[PASSAGE]
--- START ---
Re: [PATCH] workqueue: don't skip lockdep wq dependency in cancel_work_sync()

From: Tejun Heo
Date: Thu Jul 28 2022 - 12:40:25 EST


On Thu, Jul 28, 2022 at 09:23:25PM +0900, Tetsuo Handa wrote:
> Like Hillf Danton mentioned
>
> syzbot should have been able to catch cancel_work_sync() in work context
> by checking lockdep_map in __flush_work() for both flush and cancel.
>
> in [1], being unable to report an obvious deadlock scenario shown below is
> broken. From locking dependency perspective, sync version of cancel request
> should behave as if flush request, for it waits for completion of work if
> that work has already started execution.
>
> ----------
> #include <linux/module.h>
> #include <linux/sched.h>
> static DEFINE_MUTEX(mutex);
> static void work_fn(struct work_struct *work)
> {
> schedule_timeout_uninterruptible(HZ / 5);
> mutex_lock(&mutex);
> mutex_unlock(&mutex);
> }
> static DECLARE_WORK(work, work_fn);
> static int __init test_init(void)
> {
> schedule_work(&work);
> schedule_timeout_uninterruptible(HZ / 10);
> mutex_lock(&mutex);
> cancel_work_sync(&work);
> mutex_unlock(&mutex);
> return -EINVAL;
> }
> module_init(test_init);
> MODULE_LICENSE("GPL");
> ----------
>
> Link: https://lkml.kernel.org/r/20220504044800.4966-1-hdanton@xxxxxxxx [1]
> Reported-by: Hillf Danton <hdanton@xxxxxxxx>
> Fixes: d6e89786bed977f3 ("workqueue: skip lockdep wq dependency in cancel_work_sync()")

Tetsuo, you gotta explain why this is okay w.r.t. the spurious warnings that
the above commit addressed. You can't just state that there are cases which
are missed and then revert it.

Thanks.

--
tejun
--- END ---
[DATASET EXTRACT]
--- START ---
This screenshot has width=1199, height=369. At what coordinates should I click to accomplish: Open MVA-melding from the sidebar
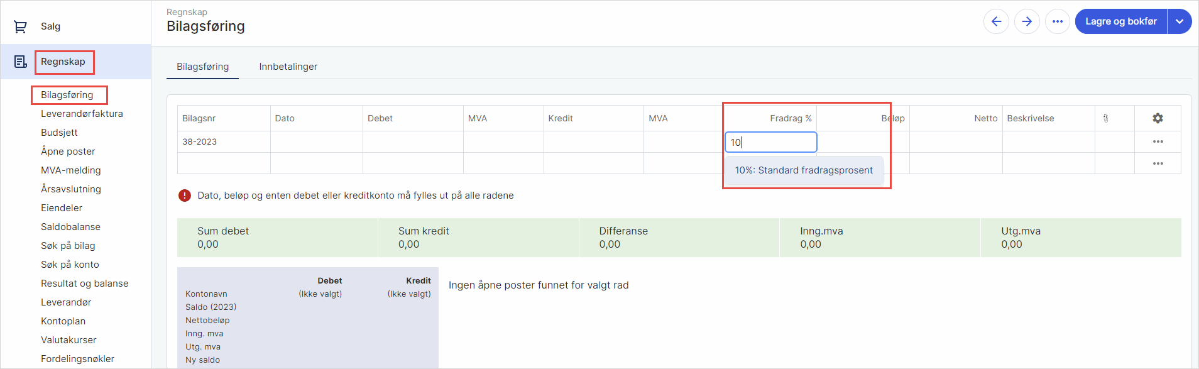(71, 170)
--- END ---
--- START ---
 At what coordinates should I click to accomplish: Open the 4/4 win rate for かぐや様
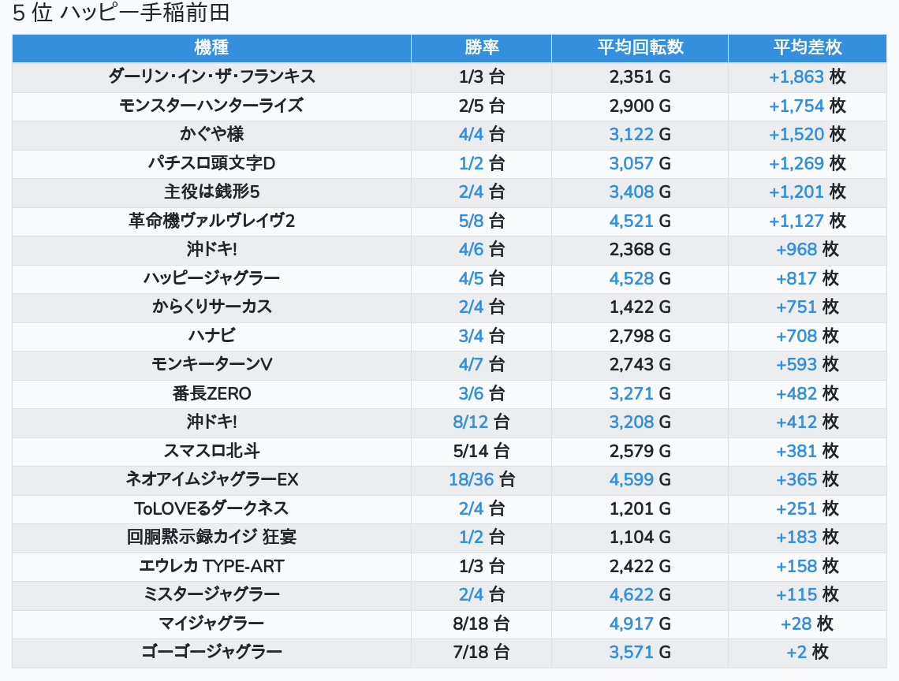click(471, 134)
--- END ---
[WHAT TO PRODUCE]
Please repeat the reply from "On Thu, Jul" to "flush and cancel.", word for word. Work only from the reply, not the material.

[FULL OUTPUT]
On Thu, Jul 28, 2022 at 09:23:25PM +0900, Tetsuo Handa wrote:
> Like Hillf Danton mentioned
>
> syzbot should have been able to catch cancel_work_sync() in work context
> by checking lockdep_map in __flush_work() for both flush and cancel.